Clifford fails to strike out Royal butler’s claim27th January 2016
The High Court refused to strike out a breach of confidence and privacy claim against Max Clifford by former royal butler Paul Burrell.
In 2002, Burrell sought to engage Clifford to manage and control publicity. Burrell wrote a letter to Clifford detailing his relationship with the Royal Family. The letter was then faxed by Clifford to the News of the World. Clifford argued the letter was a “pitch document” for the sale of Burrell’s story to the newspaper and Clifford was entitled to disclose it for that purpose. Burrell argued the letter was confidential and sent without his knowledge or approval.
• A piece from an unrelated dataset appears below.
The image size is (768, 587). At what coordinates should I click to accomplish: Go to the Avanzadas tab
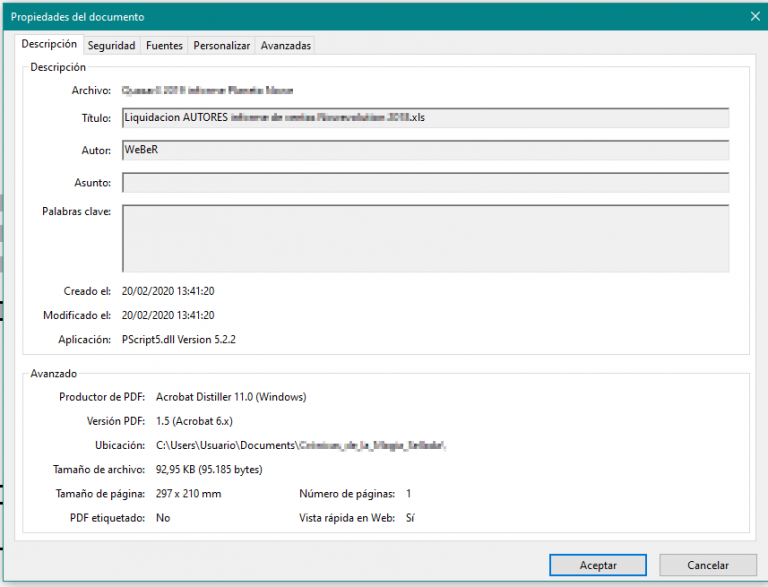pyautogui.click(x=286, y=45)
Clifford subsequently applied to strike out Burrell’s action, claiming it was:
(a) statute barred under the Limitation Act 1980 due to the claim being issued in May 2014 (i.e. more than 6 years from faxing the letter); and
(b) an abuse of process under the principles in Jameel v Dow Jones & Co particularly due to the low level of damages against the estimated costs to trial.
The limitation point was rejected. It was arguable Burrell’s right of action was deliberately concealed from him until June 2011 when he was given access to a police phone hacking file.
The abuse of process point was also rejected. The judge agreed the costs likely to be incurred in the case were “very alarming” (£232,000 budgeted) and level of damages low (at no more than £25,000) due to the limited disclosure of the letter. However, if the wrong was established then it was a serious wrong, because information which was clearly transmitted for one purpose was used for another. There was an arguable claim with a real prospect of more than nugatory damages.
The judge felt proper costs budgeting and proper case management might help to reduce the disproportionality of the costs. It would be strategic for the defendant to use the judge’s suggestion that costs of £232,000 was “not at all sensible” and limit his exposure by a well-judged Part 36 offer.
It is understood the trial is currently set for 18th January 2016.